- Contamination: Contamination control plays a vital role in the overall reliability and life of any lubricated component. Control of contamination begins with lubricant supplier contracts and continues with storage and handling to the point at which the lubricants are removed from service
- Lubrication practices: The way we lubricate and re-lubricate our equipment can affect their overall reliability. It is critical that we confirm the right lubricant is applied at the right time to the right component in the right quantity.
- Storage and handling: Your lubricant storage area is the nerve center for lubrication. Poor practices here will resonate through all other areas of lubrication. Strategic improvements in the way you store and handle lubricants will provide a solid foundation for improvements in all other areas
- Training and certification: Lubrication is a skill-based occupation which requires significant training. Lubrication technicians today should be well-educated, skilled employees that hold the responsibility of ensuring our critical assets are lubricated with precision. Therefore, training is essential and certification is required to support the skill of the technicians.
- Continuous improvement: There is always room for improvement, especially in lubrication. Focusing on areas of poor performance, it is important to keep improving on the progress already made.
- Identify your problems areas: Understanding the areas in lubrication that you have problems with is very easy. One look into your lube room or a survey of what training and certification has been completed by the lubrication team will usually provide the answer(s) you’re looking for. Some areas, however, will require a little more investigation to uncover real problems. For example, under-lubricated bearings do not appear to have problems on the surface, but a review of bearing repairs and replacements may uncover that the life cycle of specific bearings is unusually low and the cause is a lack of proper lubrication.

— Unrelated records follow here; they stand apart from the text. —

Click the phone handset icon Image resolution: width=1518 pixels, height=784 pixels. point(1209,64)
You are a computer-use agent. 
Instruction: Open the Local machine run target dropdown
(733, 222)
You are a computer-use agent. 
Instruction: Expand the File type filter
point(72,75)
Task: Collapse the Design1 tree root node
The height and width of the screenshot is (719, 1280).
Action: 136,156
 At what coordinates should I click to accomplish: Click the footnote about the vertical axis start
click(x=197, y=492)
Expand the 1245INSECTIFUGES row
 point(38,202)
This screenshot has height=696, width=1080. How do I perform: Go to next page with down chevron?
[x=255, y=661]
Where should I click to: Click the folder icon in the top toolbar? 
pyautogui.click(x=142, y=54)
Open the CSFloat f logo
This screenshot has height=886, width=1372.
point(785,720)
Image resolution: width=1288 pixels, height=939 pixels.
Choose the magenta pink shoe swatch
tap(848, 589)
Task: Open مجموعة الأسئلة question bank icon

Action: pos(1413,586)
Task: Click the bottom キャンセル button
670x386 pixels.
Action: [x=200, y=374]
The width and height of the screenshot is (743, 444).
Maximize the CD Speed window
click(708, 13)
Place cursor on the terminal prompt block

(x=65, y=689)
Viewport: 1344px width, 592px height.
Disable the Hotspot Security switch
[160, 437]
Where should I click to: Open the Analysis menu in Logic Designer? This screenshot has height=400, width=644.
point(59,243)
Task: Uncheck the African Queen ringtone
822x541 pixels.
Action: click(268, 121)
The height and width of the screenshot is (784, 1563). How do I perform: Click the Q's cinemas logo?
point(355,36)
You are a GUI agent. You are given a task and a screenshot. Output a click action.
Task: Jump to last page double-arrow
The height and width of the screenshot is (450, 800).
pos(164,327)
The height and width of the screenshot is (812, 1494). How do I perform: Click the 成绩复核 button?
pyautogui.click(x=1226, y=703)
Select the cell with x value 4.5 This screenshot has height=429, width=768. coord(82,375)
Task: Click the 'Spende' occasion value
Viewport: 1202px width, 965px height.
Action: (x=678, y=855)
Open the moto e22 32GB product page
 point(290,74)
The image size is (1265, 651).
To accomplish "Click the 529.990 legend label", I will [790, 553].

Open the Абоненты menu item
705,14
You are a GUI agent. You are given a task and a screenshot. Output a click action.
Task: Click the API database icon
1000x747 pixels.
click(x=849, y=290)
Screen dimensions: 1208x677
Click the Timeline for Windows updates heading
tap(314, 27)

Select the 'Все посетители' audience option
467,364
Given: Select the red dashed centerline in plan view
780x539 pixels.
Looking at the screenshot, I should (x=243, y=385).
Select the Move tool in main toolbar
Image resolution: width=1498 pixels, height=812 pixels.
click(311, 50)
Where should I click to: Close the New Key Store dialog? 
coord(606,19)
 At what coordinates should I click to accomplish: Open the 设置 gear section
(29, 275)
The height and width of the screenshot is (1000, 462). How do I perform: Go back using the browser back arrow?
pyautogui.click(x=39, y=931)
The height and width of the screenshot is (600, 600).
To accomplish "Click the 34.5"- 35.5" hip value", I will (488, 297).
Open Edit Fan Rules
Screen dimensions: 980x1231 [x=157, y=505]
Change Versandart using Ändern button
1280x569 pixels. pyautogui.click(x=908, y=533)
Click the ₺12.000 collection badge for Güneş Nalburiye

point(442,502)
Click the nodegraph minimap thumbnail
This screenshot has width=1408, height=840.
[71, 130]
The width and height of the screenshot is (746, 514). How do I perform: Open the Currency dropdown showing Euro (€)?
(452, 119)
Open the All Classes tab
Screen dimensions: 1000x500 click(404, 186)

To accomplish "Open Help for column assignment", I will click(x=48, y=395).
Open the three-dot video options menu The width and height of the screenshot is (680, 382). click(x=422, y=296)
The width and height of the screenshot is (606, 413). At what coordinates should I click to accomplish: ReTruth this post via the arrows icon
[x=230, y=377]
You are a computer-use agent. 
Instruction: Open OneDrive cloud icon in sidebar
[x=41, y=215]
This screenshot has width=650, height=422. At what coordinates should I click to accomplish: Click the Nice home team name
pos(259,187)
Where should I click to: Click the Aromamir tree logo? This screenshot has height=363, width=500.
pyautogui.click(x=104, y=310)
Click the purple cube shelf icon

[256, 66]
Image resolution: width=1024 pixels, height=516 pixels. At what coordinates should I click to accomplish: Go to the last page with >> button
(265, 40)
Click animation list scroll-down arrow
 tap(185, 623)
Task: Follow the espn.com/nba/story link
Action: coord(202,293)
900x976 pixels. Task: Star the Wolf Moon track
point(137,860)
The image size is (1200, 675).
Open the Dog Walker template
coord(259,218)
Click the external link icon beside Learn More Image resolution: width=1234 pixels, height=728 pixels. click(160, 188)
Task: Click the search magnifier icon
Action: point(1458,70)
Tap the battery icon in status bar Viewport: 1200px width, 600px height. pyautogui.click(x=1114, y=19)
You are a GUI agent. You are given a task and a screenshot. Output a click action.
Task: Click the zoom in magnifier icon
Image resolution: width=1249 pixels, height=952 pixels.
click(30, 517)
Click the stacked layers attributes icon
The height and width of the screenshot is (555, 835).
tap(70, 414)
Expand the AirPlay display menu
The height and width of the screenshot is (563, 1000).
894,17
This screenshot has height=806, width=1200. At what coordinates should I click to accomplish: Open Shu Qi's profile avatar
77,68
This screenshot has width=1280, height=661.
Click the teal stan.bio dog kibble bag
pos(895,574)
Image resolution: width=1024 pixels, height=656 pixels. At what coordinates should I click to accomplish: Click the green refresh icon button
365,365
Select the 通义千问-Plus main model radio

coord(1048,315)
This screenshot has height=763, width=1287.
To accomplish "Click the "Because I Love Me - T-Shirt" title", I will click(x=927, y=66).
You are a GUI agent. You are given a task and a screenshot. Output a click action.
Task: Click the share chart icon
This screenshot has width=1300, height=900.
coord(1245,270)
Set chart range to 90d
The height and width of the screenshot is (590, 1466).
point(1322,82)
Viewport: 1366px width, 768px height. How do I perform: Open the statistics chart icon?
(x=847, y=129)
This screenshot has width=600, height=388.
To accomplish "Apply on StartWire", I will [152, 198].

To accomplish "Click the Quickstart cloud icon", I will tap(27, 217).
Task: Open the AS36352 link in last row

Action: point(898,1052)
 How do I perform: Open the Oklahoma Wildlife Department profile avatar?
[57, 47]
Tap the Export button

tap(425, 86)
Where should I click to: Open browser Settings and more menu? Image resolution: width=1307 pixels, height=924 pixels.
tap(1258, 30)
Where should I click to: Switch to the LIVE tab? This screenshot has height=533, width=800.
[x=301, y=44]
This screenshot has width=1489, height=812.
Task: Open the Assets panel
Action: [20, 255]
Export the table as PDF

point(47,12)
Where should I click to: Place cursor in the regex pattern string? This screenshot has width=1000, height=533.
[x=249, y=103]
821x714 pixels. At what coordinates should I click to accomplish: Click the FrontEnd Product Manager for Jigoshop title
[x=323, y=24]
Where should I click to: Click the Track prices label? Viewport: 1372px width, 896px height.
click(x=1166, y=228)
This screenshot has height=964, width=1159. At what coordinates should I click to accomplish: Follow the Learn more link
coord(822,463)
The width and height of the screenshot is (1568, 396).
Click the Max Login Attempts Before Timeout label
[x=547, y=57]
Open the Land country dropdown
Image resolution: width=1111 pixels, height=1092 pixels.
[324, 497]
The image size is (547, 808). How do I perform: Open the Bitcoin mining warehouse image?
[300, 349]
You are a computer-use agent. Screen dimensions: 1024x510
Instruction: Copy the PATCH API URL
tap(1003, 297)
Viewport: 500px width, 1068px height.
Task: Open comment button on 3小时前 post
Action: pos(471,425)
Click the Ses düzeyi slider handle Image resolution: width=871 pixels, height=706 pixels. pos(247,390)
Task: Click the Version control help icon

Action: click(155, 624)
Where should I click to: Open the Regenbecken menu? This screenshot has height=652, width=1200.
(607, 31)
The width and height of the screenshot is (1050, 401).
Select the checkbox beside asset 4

- Implement best practices: At this point, you would know what is best practice with regard to lubrication in your plant. Based on the survey results, you now know which areas of lubrication require the most attention or focus. Using the results of your internal survey, you can begin to make changes to the most critical areas on which you scored poorly.
- Continuously improve: Once implementation of best practices has begun, it is important to keep the momentum moving along. One of the best ways to do this is to re-benchmark via a re-survey at predefined intervals. Administering the survey will provide valuable feedback on which areas are improving and which are still falling short of best practice.